> **Work to be completed**
Throughout the listing below, show every line in which "agent" occurs.

========================

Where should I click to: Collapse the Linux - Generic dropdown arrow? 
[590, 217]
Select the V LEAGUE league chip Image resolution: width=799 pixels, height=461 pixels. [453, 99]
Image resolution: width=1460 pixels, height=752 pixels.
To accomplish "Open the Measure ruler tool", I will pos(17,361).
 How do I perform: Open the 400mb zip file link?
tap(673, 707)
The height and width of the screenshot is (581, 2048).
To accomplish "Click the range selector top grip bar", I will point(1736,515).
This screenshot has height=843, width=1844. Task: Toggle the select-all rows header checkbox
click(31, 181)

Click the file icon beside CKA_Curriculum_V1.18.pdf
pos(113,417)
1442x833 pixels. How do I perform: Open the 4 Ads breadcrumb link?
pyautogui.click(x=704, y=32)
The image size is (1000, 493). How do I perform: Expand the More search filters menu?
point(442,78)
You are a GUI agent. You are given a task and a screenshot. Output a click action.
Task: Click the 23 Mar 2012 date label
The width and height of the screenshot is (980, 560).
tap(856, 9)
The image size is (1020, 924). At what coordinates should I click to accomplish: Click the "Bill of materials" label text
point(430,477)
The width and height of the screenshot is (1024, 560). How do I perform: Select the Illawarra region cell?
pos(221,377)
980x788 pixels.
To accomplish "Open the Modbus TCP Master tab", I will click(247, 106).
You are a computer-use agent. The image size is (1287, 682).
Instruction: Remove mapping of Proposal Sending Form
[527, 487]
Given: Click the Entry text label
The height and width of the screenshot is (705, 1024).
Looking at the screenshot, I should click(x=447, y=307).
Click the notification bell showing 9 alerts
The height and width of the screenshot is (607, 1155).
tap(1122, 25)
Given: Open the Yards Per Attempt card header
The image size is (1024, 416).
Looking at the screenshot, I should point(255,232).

========================

> **Written answer**
You are a GUI agent. You are given a task and a screenshot. Output a click action.
You are a computer-use agent. The image size is (1287, 682).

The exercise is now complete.